We started off the San Antonio Breast Cancer Symposium this year with several discussions on new studies that analyze combined therapies in breast cancer.
Cancer cells are so complicated and have such a vast network that when you block one pathway with a targeted agent, the cells will try everything they can to get around it – or resist treatment. By combining targeted therapies, we hope to circumvent that.
Herceptin has been used for years to treat HER2-positive breast cancer, but in metastatic breast cancer, the cancer cells eventually become resistant to the drug and begin to grow again.
In the Neo-ALTTO study, a combination of two HER2-targeted agents, Herceptin and Tykerb, were compared with Herceptin alone. These agents were given before surgery–the neoadjuvant setting. When you combine the two drugs compared to just one drug, the number of patients who had a complete pathological response–a complete disappearance of the cancer–is much higher. What’s important about this is when you have a higher complete pathological response, overall survival is higher and the number of people who have a recurrence and die is lower.
It’s important to see if the response rates can actually be linked to the long-term recurrence-free survival using this model of combination biological therapy before surgery–something the FDA is looking at to possibly approve future drugs for use in cancer treatment.

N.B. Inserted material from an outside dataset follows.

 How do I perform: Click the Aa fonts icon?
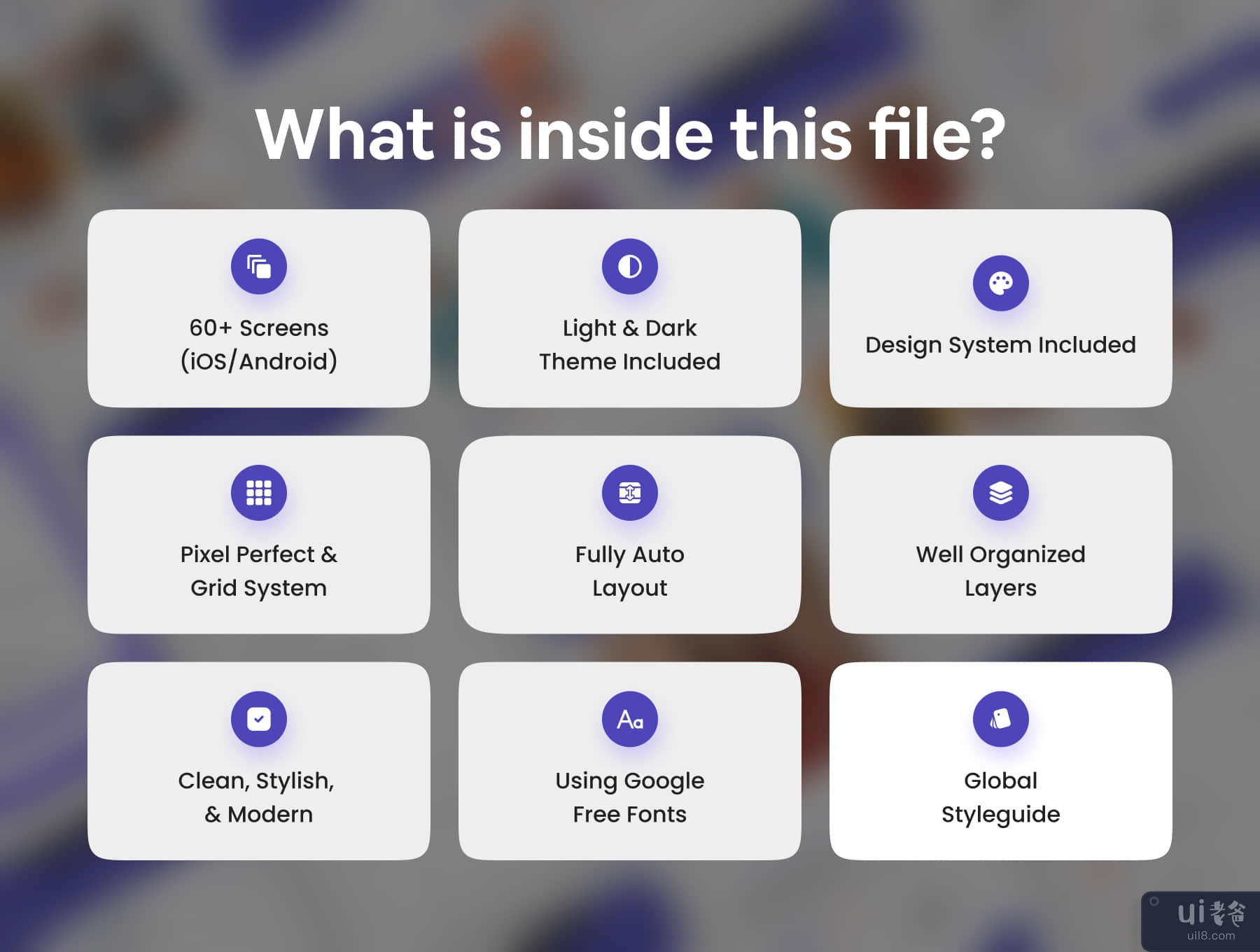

The results of the Neo-ALTTO study were presented earlier and it had been shown to improve pathological complete response. And with longer follow-up, fewer people had a recurrence. It’s not quite statistically significant yet, but in hormone-negative patients, those patients did have a better recurrence rate if they had a complete pathological response. This is an important finding for us because it tells us we can study newer drugs in a much faster time frame.